Collected data:
• • •

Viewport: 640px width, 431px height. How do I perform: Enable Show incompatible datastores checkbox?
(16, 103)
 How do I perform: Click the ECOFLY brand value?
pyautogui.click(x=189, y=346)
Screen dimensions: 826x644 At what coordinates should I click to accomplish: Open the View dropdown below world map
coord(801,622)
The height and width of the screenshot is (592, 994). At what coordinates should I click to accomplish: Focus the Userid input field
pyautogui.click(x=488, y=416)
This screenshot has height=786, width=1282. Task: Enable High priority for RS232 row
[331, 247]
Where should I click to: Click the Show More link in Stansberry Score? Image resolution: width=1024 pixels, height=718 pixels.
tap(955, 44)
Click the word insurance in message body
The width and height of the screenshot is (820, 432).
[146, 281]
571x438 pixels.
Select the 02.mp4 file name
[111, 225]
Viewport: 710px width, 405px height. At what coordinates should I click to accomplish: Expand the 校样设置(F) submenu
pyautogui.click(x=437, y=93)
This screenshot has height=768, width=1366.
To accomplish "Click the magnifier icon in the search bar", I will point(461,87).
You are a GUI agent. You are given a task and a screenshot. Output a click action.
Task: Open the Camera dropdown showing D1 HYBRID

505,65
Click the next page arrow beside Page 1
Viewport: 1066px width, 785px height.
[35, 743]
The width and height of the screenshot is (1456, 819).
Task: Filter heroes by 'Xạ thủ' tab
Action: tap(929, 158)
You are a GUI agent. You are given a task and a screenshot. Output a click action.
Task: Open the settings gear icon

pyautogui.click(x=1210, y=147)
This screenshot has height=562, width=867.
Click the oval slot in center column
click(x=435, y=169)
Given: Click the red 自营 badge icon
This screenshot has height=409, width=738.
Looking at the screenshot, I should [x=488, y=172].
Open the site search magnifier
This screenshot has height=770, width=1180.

• • •

| DIRECTIONS FOR THIS TASK |
Each of the records shown above needs to be repeated exactly.

| ANSWER BELOW |
Viewport: 640px width, 431px height. How do I perform: Enable Show incompatible datastores checkbox?
(16, 103)
 How do I perform: Click the ECOFLY brand value?
pyautogui.click(x=189, y=346)
Screen dimensions: 826x644 At what coordinates should I click to accomplish: Open the View dropdown below world map
coord(801,622)
The height and width of the screenshot is (592, 994). At what coordinates should I click to accomplish: Focus the Userid input field
pyautogui.click(x=488, y=416)
This screenshot has height=786, width=1282. Task: Enable High priority for RS232 row
[331, 247]
Where should I click to: Click the Show More link in Stansberry Score? Image resolution: width=1024 pixels, height=718 pixels.
tap(955, 44)
Click the word insurance in message body
The width and height of the screenshot is (820, 432).
[146, 281]
571x438 pixels.
Select the 02.mp4 file name
[111, 225]
Viewport: 710px width, 405px height. At what coordinates should I click to accomplish: Expand the 校样设置(F) submenu
pyautogui.click(x=437, y=93)
This screenshot has height=768, width=1366.
To accomplish "Click the magnifier icon in the search bar", I will point(461,87).
You are a GUI agent. You are given a task and a screenshot. Output a click action.
Task: Open the Camera dropdown showing D1 HYBRID

505,65
Click the next page arrow beside Page 1
Viewport: 1066px width, 785px height.
[35, 743]
The width and height of the screenshot is (1456, 819).
Task: Filter heroes by 'Xạ thủ' tab
Action: tap(929, 158)
You are a GUI agent. You are given a task and a screenshot. Output a click action.
Task: Open the settings gear icon

pyautogui.click(x=1210, y=147)
This screenshot has height=562, width=867.
Click the oval slot in center column
click(x=435, y=169)
Given: Click the red 自营 badge icon
This screenshot has height=409, width=738.
Looking at the screenshot, I should [x=488, y=172].
Open the site search magnifier
This screenshot has height=770, width=1180.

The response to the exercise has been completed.